Teaching Philosophy

Prof. Burris made more of an impact on not only my future teaching career but my life;

she has been more influential than any other college professor I have ever had… 

she has been more influential than any other college professor I have ever had…

In a time where I am freaking out about actually becoming a teacher, 

prof. Burris made me feel confident. – Student Evaluation, Spring 2018

My goal as an educator is to help develop future teachers’ and leaders’ dispositions and skills as they become social justice educators across multiple fields and disciplines. This work is evident across the four courses I have taught: Embracing Diversity in Classroom Communities, Historical and Philosophical Foundations of Education, Seminar in Supervising and Teaching, and College Study Skills in a Summer Transitional Program. As I teach equity-oriented educators, I pursue three goals:

Education is a reflective practice. As educators continue to grow their critical consciousness in my classes, they engage in several reflective practices. My students journal in class every week, including the same prompts multiple times, such as “What is the goal of education?” and “What is the goal of your curriculum?” to see evolutions in their thinking. Through intentional conversations about intersectional identities and the role of power in the educational system, students learn from each other as they make concrete plans for their future classroom. In Embracing Diversity in Classroom Communities, students’ first assignment is an identity paper to explore their own experiences in education, and their last project is a culturally responsive teaching vision. This teaching vision empowers students to develop their personal creed for their classroom that defines their beliefs about teaching and learning while outlining steps to enact equity pedagogy. These assignments are developed through collaboration with peers and shared with the class to more deeply nuance how they will be social justice educators. 

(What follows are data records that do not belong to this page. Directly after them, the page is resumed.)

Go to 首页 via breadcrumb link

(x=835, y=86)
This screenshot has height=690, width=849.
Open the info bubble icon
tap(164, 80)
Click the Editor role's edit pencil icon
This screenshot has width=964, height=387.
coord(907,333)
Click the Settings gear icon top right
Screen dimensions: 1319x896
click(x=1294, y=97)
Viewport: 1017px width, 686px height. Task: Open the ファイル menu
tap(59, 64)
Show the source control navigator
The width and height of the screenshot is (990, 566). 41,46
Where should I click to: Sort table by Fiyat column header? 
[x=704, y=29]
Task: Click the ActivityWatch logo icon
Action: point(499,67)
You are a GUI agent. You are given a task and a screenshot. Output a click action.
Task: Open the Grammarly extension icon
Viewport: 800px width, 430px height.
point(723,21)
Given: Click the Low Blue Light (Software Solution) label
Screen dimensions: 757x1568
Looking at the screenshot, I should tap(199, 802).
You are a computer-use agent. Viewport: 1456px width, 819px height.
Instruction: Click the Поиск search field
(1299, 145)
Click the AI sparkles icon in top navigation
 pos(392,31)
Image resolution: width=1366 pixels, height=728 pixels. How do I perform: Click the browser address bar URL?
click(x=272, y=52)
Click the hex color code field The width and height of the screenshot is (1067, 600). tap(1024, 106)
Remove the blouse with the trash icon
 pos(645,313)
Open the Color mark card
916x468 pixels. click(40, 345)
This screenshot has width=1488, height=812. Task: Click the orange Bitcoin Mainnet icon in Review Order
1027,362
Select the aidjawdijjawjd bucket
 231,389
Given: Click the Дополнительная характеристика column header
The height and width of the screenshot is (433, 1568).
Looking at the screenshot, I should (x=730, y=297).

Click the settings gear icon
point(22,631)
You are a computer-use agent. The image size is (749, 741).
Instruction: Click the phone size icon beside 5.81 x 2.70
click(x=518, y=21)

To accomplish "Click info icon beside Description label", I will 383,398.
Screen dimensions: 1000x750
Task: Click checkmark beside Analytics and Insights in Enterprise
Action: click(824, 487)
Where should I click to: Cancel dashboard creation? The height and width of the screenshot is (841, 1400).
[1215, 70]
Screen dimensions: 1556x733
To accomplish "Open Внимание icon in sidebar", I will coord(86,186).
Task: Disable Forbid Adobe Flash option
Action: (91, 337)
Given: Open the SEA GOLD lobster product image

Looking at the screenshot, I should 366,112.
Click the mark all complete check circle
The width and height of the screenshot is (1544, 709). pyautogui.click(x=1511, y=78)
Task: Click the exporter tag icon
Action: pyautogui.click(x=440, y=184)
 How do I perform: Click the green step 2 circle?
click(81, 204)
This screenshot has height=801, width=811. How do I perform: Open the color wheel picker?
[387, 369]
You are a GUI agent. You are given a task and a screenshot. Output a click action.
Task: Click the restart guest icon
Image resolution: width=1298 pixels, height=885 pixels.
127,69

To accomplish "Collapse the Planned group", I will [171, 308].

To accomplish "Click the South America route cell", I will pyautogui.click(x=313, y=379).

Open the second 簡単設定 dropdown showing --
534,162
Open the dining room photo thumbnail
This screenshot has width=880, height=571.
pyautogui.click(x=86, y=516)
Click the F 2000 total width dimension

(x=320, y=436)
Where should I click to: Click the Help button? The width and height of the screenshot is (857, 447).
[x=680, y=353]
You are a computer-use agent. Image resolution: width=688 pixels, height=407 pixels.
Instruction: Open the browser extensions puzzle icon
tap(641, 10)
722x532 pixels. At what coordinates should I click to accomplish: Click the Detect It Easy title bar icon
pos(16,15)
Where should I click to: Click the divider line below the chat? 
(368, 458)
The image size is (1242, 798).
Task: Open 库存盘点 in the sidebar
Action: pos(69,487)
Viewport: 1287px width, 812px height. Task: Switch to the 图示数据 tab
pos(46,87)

Education is student-centered. I believe that modeling pedagogy is critical to educator development. During each class session, we pause to debrief pedagogy from both the student’s perspective and the teacher’s perspective to brainstorm how they can implement those experiences in the future with their students or staff. These moments specifically happen after active learning strategies like Socratic seminars, agreement settings, case studies, silent discussions, jigsaws, and gallery walks. One student noted in their final evaluation, “I appreciate the metacritical approach to this class as a learning resource. Having the time to recognize specific teaching strategies and seeing them modeled throughout the class was incredibly helpful.” Additionally, we analyze the role of student voice and choice throughout the course, including the students taking ownership of selecting specific course readings, films, teaching guides, news stories, and podcasts, along with collaborating to develop grading rubrics. Through my classes, students also engage with the community, including attending the AERA Brown Lecture, interviewing current K-12 students about their experiences in school, and attending events with numerous educational leaders, including former Secretary of Education John King. 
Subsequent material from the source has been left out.